Power supply dummy load resistors

Thread Starter

Napalm1432

Joined Apr 5, 2019
17
Hi there,
I'm converting a ATX power supply to a "lab power supply" and found i need to have a dummy load to be able to use it.
I know this can be done using a 10ohm/10W power resistor, but i was wondering, since i don't have that laying around, and don't really want to order parts since i have loads of resistors, can i put smaller resistors in parallel and do the same?
I have different values of resistors laying around, the one i was planning to use is a 10ohm/0.6W resistor. this would come to 16.6 resistors, so rounded 17 resistors.
 

BobTPH

Joined Jun 5, 2013
8,804
Those resistors are all in parallel, resulting in 0.6 Ohms.
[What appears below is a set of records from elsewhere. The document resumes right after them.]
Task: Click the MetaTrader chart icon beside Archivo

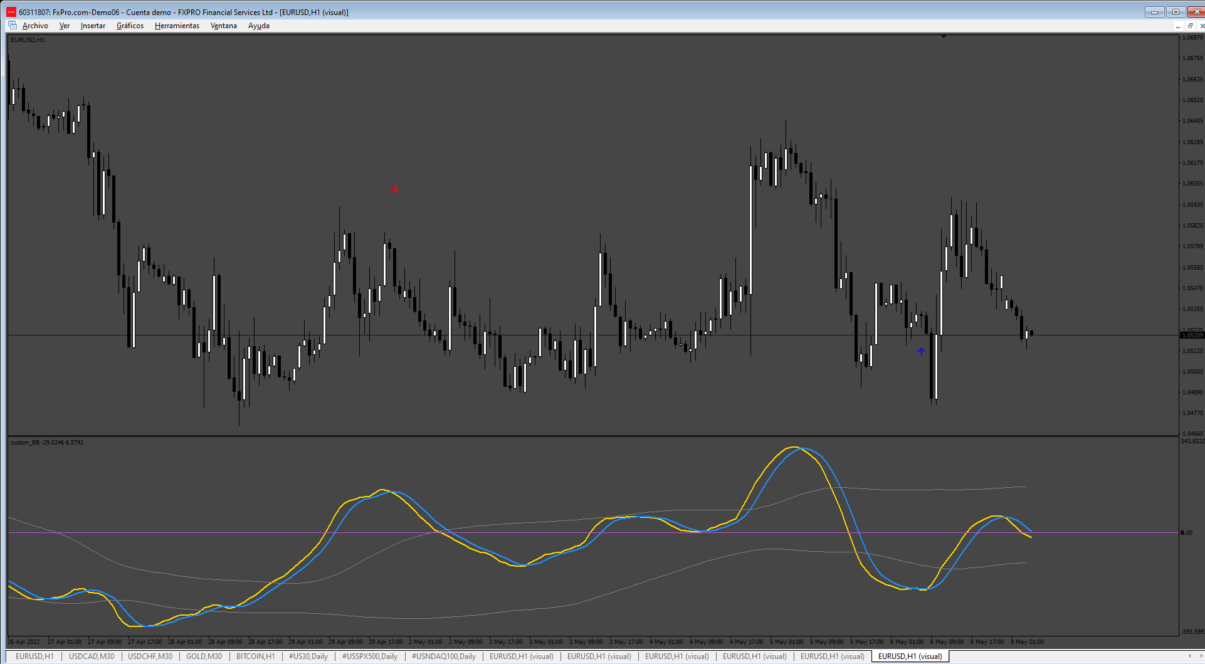Action: 13,26
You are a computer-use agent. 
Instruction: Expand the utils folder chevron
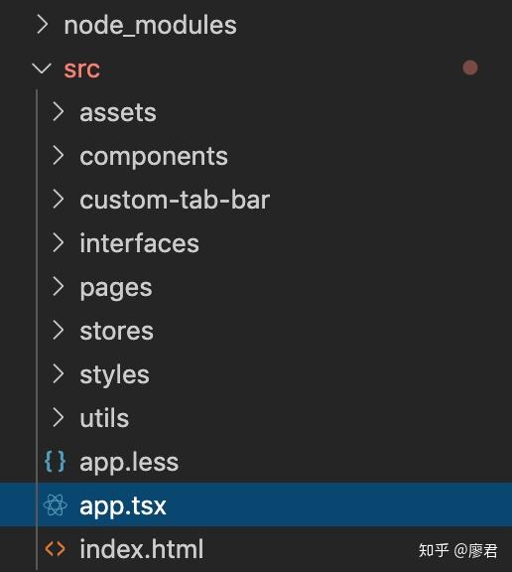point(59,417)
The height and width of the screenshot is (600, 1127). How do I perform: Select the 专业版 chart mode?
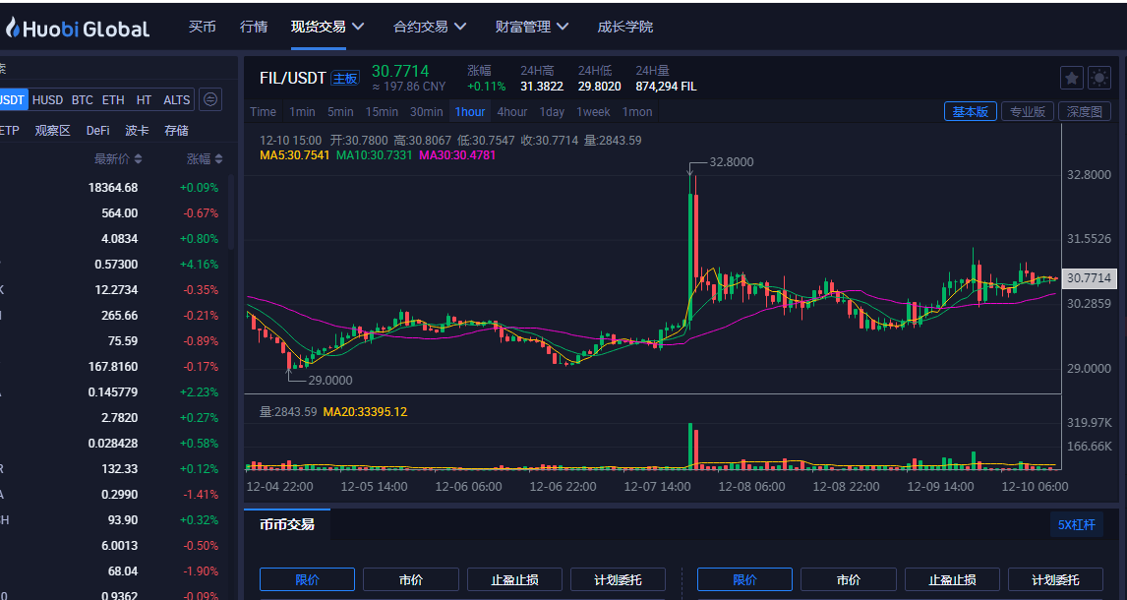pos(1027,111)
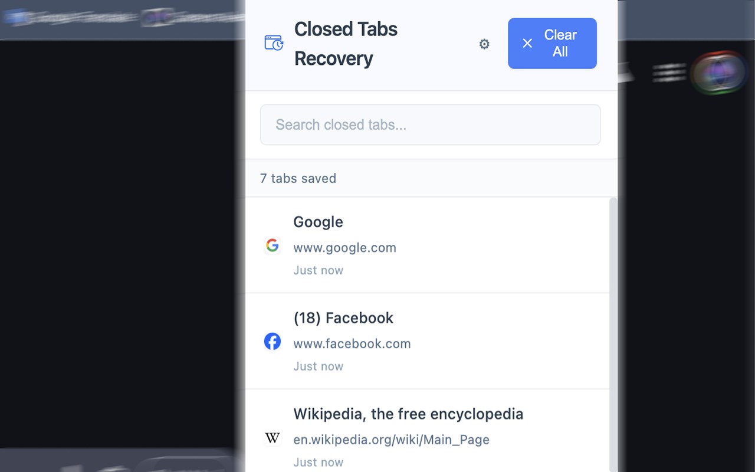Click the Wikipedia W favicon
Viewport: 755px width, 472px height.
[272, 438]
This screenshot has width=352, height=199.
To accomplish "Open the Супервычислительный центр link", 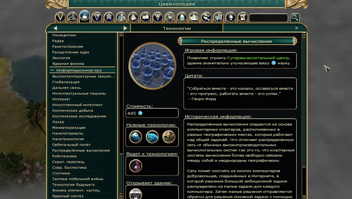I will pyautogui.click(x=258, y=58).
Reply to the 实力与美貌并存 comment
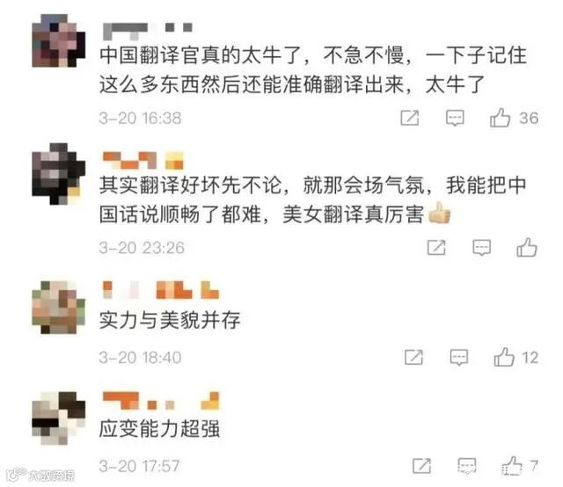This screenshot has height=487, width=563. point(459,357)
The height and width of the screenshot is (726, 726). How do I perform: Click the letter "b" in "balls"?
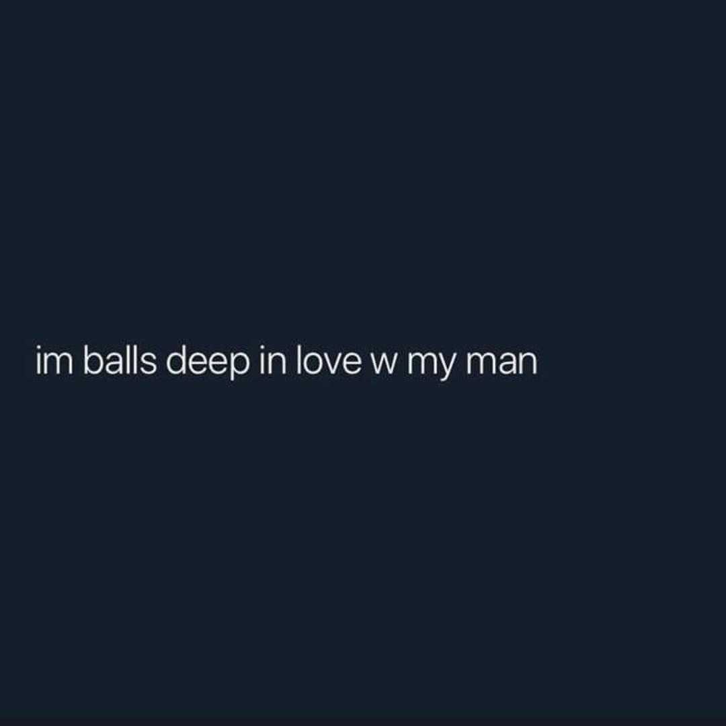tap(93, 360)
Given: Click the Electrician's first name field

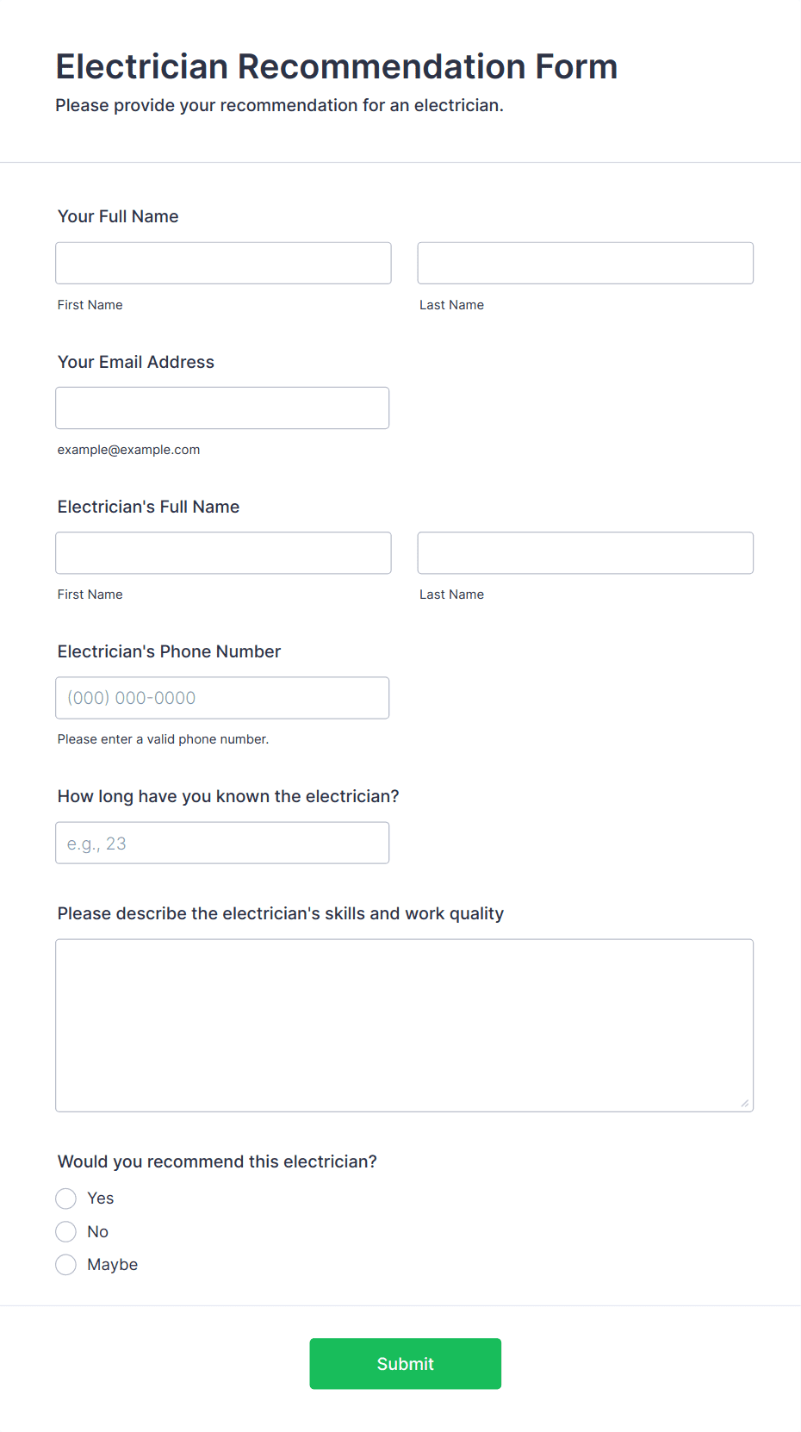Looking at the screenshot, I should click(x=223, y=552).
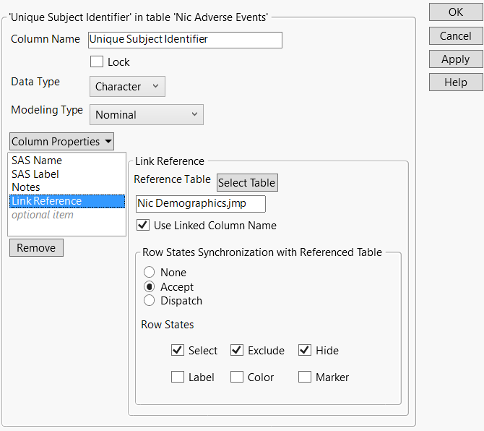Open the Column Properties menu
Image resolution: width=484 pixels, height=431 pixels.
[61, 142]
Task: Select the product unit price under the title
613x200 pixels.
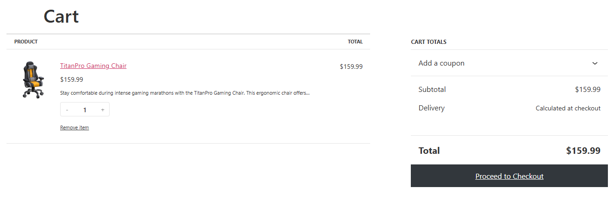Action: pos(72,79)
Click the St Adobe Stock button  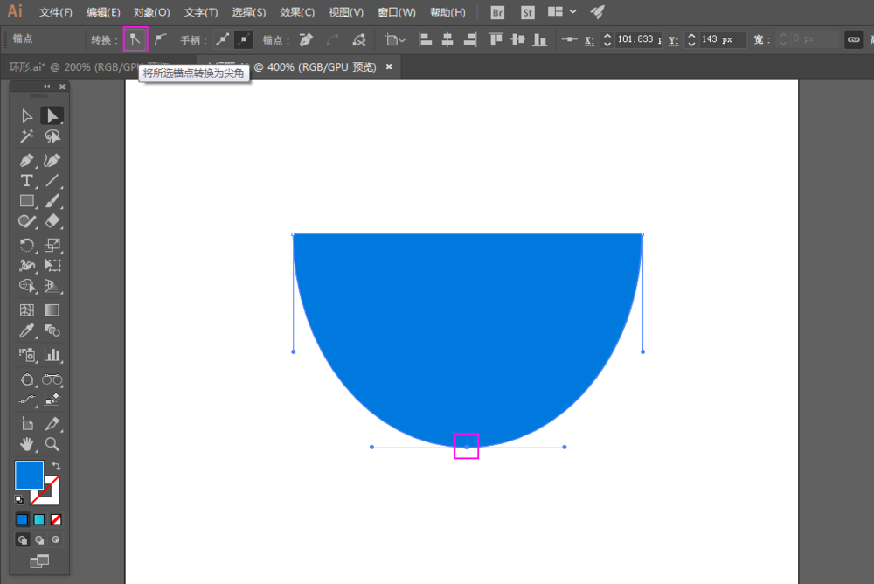point(527,12)
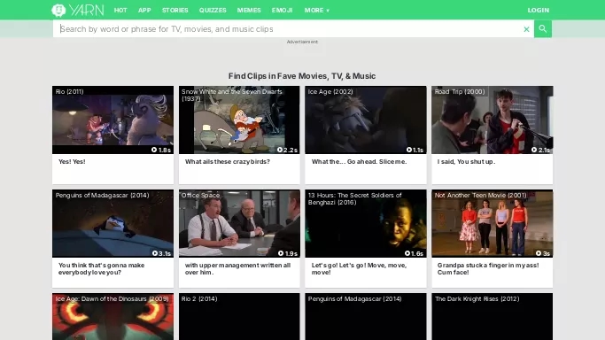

Ypu could get 10 Ohms by putting 4 strings of 4 resistors in parallel.

Bob
 

Zaishens

Joined May 20, 2019
28
Like Bob said, 4 resistors in series gives 4*10=40 ohm. those 4 strings in parralel gives 1/(1/40+1/40+1/40+1/40) = 10 ohm...
the power rating you can just multiply, so the 4x4 resistor would be able to handle 16x0,6= 9.6 watt, close enough?
 

Thread Starter

Napalm1432

Joined Apr 5, 2019
17
Thanks for all the answers, and ofcourse the link to the parallel circuit guide!
I actually had less 10ohm resistors then i thought, but i do have some 12ohm resistors.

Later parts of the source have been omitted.